Your task is to copy every line below that contains the word "Cancel".

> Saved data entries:
* * *

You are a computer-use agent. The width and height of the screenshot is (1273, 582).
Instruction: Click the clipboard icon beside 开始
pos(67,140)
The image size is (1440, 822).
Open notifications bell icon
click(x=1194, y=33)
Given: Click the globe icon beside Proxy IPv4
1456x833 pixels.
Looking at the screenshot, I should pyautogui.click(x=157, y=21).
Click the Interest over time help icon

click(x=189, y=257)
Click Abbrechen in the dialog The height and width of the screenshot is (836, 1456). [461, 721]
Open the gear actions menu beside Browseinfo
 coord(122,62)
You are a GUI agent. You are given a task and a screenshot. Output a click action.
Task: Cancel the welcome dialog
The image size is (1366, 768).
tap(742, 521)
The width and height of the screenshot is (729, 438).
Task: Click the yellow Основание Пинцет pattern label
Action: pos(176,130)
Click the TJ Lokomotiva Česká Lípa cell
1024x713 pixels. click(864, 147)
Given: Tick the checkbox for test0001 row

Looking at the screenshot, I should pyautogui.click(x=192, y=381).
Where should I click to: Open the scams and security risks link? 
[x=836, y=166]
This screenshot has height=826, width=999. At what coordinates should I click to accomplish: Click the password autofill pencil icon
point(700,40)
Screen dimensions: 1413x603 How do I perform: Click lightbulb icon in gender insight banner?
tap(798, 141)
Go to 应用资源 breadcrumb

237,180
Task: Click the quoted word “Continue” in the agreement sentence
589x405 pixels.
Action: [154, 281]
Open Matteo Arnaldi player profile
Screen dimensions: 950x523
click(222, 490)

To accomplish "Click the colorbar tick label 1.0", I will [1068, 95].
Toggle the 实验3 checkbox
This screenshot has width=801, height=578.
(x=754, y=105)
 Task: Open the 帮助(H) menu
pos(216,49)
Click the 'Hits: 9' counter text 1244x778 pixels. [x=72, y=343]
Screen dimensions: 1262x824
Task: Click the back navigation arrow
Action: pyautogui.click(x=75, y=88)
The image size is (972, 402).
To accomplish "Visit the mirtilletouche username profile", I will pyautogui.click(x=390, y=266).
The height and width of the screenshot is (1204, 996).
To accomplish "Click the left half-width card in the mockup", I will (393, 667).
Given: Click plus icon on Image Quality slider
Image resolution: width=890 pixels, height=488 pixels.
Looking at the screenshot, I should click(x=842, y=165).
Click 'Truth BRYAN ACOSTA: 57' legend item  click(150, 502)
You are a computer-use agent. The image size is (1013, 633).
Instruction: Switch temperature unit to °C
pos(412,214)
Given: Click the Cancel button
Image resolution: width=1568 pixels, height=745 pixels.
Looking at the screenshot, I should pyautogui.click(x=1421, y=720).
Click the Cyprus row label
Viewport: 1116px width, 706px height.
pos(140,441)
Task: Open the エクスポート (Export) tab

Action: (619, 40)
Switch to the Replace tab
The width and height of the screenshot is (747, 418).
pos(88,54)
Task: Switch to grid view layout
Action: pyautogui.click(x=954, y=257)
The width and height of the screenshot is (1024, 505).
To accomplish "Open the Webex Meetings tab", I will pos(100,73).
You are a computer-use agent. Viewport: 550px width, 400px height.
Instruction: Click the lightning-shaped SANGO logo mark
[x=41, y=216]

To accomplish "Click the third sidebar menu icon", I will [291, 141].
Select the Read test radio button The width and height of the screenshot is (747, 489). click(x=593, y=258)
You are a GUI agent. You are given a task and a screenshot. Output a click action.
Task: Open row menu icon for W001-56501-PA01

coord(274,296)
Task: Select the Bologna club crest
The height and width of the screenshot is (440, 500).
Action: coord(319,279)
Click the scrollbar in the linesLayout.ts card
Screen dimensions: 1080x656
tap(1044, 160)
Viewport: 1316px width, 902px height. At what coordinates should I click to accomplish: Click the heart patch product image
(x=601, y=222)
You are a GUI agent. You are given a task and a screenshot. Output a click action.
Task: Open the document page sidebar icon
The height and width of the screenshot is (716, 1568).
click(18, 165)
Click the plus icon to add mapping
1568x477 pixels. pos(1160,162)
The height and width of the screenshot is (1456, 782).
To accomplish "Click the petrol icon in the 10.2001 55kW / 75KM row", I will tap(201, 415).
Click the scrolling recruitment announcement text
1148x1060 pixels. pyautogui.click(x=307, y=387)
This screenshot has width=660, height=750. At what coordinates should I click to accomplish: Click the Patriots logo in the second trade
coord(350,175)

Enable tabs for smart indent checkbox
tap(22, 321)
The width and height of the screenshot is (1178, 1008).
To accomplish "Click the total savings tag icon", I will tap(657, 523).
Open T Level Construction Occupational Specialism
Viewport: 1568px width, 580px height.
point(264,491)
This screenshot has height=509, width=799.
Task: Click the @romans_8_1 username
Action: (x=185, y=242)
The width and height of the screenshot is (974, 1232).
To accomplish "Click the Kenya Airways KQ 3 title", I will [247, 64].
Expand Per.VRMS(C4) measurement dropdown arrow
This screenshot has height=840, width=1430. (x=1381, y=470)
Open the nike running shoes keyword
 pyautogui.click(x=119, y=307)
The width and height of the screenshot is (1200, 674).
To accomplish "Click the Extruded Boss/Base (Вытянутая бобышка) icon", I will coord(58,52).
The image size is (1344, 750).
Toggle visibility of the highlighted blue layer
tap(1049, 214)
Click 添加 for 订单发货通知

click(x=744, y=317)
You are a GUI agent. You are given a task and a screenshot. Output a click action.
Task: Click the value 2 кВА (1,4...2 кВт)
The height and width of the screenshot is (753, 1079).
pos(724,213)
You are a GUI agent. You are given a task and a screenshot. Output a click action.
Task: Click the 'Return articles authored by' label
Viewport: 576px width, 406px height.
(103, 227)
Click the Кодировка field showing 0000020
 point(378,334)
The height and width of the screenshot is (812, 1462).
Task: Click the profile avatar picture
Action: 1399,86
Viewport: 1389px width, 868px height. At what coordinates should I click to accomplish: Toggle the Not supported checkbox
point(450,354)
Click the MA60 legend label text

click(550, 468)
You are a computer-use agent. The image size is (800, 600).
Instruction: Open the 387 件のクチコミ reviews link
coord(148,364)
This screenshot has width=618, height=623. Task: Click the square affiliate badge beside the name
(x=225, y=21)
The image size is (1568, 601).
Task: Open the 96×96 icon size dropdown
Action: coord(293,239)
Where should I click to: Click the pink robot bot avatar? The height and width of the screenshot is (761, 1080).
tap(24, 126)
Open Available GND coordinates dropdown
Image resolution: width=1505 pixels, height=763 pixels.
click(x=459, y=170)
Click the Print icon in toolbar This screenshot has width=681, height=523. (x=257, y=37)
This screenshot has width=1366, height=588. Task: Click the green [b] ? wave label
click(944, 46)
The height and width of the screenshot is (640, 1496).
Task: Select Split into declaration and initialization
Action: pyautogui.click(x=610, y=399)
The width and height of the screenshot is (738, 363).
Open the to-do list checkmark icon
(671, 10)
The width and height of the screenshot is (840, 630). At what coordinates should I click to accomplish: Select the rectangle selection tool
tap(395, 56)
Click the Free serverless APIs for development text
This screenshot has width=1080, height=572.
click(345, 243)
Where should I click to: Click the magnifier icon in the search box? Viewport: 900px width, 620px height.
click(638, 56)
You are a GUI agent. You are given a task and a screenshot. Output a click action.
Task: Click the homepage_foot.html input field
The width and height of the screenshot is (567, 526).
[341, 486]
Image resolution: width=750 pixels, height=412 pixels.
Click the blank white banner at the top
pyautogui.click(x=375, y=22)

* * *

> Task output:
Task: Cancel the welcome dialog
Given: Click the Cancel button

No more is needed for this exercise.